In a recent study, researchers found that losing body weight may help reduce joint pain.
They found that losing about 10% of body weight may help protect patients from the pain and that the pain reduction may occur in other body parts.
The research was conducted by a team from the University of Michigan.
Previous research has shown that obesity could affect weight-bearing joints.
However, it has been unknown how a person’s weight can influence pain in other body areas such as the muscles, stomach, and head.
In the current study, the team examined 123 participants who followed a low-calorie liquid diet for 12 weeks.
Blood samples were taken at the end of the 12 weeks from one-quarter of study participants.

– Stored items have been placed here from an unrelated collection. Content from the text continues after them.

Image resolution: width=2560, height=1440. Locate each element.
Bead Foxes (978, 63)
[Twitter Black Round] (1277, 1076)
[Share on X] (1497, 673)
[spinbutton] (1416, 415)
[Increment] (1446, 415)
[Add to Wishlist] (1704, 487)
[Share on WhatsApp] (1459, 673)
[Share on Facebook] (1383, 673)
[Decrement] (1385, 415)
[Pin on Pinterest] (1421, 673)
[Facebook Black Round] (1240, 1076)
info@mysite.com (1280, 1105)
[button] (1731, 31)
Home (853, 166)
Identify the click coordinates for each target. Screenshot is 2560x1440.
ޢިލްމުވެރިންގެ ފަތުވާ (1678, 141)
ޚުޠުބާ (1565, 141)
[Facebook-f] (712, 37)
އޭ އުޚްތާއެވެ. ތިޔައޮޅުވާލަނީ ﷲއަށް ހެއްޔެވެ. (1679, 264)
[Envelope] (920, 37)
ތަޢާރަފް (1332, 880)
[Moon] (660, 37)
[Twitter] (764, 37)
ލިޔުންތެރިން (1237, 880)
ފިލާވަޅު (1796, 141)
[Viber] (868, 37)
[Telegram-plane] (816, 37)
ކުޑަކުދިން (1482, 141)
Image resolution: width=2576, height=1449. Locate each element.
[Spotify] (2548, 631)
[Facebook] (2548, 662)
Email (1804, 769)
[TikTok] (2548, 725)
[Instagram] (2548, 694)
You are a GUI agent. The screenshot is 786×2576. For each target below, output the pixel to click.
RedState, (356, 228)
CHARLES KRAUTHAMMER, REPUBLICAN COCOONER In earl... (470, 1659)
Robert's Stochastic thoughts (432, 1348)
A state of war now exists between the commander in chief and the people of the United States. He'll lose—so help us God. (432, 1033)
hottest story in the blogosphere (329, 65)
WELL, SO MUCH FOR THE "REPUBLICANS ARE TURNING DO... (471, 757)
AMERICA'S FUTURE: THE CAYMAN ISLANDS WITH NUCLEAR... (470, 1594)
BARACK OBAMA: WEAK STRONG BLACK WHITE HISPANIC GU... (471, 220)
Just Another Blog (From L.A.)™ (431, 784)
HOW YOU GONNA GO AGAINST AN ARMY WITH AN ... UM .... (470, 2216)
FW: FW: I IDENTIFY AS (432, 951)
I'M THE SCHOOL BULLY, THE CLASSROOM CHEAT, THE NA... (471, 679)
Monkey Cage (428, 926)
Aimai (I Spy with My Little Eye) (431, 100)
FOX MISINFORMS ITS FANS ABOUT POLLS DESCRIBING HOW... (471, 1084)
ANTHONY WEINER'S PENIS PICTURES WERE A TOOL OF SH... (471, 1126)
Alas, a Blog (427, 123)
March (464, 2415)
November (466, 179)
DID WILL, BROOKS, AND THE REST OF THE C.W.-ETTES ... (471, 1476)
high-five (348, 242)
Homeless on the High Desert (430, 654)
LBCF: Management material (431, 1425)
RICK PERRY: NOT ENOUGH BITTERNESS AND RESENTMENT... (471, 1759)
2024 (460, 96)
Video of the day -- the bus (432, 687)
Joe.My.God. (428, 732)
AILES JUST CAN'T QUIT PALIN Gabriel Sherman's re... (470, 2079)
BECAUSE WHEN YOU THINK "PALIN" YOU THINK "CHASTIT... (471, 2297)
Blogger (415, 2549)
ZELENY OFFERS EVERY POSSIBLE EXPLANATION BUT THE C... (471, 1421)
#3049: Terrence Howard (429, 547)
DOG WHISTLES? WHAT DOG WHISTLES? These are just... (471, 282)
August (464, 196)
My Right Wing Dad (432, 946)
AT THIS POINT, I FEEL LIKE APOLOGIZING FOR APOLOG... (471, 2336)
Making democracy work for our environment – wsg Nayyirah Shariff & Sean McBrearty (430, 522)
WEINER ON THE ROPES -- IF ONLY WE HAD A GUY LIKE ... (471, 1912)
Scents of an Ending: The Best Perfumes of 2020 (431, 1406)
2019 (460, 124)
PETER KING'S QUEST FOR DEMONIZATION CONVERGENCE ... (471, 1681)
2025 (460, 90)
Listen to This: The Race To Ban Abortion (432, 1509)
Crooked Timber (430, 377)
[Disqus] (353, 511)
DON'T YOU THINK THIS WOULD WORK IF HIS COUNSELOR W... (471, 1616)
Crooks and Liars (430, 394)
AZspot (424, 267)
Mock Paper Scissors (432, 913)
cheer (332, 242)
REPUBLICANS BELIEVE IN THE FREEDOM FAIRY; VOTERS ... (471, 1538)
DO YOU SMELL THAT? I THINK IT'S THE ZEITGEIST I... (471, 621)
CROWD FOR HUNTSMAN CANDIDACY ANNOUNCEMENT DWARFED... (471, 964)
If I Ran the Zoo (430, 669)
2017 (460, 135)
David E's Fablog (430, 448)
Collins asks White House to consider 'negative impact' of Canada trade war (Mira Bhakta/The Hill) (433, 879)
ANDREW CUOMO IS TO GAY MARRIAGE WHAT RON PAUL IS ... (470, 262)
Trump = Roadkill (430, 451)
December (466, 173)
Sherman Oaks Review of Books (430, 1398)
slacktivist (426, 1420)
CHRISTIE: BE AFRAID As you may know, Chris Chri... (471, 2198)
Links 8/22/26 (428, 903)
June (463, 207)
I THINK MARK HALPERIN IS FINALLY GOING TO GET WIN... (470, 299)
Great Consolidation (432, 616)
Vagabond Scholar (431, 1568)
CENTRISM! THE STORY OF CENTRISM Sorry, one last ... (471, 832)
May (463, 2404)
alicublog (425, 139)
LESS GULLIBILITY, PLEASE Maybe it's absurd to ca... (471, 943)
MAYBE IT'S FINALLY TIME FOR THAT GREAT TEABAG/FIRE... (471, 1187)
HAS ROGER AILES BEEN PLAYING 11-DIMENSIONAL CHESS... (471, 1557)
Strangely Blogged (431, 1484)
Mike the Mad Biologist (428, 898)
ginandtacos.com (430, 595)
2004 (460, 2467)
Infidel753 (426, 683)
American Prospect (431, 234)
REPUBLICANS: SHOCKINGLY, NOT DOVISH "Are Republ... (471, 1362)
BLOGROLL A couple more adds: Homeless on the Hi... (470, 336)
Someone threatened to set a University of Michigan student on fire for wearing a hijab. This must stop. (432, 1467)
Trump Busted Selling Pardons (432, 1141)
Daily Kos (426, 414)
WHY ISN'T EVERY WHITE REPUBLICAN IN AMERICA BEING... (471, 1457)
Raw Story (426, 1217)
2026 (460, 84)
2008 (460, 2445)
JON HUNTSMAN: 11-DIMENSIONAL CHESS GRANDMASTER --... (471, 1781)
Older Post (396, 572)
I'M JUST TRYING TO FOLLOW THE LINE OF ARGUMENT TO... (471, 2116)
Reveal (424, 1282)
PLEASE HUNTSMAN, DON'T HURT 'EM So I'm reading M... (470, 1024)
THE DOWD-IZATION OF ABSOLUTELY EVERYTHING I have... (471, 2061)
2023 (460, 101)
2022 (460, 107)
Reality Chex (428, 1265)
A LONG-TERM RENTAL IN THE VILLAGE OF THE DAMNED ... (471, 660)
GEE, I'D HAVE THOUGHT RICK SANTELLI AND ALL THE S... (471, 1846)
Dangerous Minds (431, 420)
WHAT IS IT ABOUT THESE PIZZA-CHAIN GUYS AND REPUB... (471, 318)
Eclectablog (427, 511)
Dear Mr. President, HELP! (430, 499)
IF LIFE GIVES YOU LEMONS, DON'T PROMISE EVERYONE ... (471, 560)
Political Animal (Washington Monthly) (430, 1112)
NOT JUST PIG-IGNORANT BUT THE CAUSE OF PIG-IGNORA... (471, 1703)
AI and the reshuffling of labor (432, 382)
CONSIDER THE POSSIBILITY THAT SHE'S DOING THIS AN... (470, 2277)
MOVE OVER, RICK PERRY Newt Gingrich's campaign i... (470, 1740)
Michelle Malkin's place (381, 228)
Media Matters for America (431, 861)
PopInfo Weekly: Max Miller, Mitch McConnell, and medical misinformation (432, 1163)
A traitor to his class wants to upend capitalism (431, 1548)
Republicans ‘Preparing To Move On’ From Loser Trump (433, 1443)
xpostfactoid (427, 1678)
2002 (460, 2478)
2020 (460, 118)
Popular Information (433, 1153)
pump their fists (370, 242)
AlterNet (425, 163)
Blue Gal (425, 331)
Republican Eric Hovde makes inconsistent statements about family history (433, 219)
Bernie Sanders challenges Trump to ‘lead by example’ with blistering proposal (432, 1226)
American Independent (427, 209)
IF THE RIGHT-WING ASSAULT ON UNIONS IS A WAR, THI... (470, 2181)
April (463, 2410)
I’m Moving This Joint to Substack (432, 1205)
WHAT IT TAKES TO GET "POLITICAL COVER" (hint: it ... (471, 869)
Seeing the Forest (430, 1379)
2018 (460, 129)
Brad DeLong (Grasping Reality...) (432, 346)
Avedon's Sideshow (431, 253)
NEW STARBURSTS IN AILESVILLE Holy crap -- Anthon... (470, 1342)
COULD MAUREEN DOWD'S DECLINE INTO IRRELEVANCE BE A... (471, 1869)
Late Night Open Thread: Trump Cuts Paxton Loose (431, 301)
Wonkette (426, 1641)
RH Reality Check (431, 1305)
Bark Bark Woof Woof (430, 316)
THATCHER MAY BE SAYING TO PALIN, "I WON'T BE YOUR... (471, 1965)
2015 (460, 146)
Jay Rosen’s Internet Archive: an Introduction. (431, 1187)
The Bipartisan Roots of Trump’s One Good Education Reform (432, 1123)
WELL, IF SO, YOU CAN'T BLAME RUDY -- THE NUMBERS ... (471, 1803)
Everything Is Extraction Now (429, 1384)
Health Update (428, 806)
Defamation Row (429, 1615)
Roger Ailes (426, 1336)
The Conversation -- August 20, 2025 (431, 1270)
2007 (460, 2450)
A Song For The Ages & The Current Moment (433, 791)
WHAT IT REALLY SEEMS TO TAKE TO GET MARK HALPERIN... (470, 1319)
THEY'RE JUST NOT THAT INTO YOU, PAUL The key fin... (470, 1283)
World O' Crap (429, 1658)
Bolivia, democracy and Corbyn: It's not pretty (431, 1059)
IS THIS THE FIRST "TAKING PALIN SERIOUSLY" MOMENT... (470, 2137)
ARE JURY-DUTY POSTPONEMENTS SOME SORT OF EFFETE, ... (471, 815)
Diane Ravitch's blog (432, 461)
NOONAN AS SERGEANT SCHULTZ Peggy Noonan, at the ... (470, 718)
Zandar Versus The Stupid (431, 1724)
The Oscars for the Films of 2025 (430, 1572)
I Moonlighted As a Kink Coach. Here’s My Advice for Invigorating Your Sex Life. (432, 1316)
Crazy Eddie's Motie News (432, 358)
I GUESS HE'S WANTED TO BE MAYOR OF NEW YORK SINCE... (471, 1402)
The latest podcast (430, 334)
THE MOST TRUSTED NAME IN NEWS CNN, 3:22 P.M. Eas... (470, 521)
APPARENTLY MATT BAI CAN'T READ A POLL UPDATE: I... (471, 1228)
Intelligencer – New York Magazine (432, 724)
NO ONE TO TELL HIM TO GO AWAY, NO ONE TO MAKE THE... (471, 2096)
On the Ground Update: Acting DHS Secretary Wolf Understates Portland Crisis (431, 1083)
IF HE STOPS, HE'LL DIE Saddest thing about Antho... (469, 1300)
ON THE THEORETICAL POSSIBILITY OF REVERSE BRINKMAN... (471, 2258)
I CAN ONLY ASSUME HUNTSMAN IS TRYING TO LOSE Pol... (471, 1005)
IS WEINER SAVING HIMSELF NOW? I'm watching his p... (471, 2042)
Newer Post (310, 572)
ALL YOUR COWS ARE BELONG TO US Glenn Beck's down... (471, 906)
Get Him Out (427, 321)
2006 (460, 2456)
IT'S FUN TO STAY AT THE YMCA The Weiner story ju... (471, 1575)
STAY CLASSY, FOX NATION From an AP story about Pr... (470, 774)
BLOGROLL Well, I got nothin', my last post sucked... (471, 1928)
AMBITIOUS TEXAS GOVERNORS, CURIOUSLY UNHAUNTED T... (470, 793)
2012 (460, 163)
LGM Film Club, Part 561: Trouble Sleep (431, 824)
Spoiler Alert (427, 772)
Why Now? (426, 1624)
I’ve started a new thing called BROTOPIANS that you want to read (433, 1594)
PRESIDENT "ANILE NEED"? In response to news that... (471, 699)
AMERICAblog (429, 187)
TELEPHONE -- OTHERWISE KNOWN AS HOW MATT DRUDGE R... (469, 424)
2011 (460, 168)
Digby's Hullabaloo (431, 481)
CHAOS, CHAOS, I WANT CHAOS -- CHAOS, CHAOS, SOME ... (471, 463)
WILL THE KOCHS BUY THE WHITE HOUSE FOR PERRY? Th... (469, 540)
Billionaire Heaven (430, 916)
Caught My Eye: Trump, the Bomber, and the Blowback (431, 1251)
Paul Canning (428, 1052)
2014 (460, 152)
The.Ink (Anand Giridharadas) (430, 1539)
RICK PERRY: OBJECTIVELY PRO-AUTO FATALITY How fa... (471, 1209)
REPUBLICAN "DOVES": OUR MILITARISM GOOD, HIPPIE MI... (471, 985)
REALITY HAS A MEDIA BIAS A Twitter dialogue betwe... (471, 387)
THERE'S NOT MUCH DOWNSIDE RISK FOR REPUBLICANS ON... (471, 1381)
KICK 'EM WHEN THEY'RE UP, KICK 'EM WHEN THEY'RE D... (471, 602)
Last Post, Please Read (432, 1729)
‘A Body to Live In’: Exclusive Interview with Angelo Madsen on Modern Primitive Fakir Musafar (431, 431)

They found that people who lost about 10% of their body weight had less pain and better mood and cognitive performance compared with people who did not lose as much weight as them.
In addition, these people experienced less pain in abdominal, arm, chest and jaw.
The blood sample result showed that people who lost more weight had higher levels of anti-inflammatory molecules in their body.
These molecules are a key weapon in fighting many types of pain.
The researchers suggest that losing weight may affect the central mechanisms of pain control related to the brain and spinal cord.
The finding also showed that the effects were stronger in men than in women. Future work needs to find out why.
The team warns that although weight loss can help reduce pain and improve quality of life, patients shouldn’t approach the task casually.
They may need tailored care from their physicians and dietitians to achieve the goal and thus should consult their doctor first.
The study lead author is Andrew Schrepf, Ph.D., a research investigator at Michigan Medicine’s Chronic Pain and Fatigue Research Center.
The study is published in the Journal of Pain.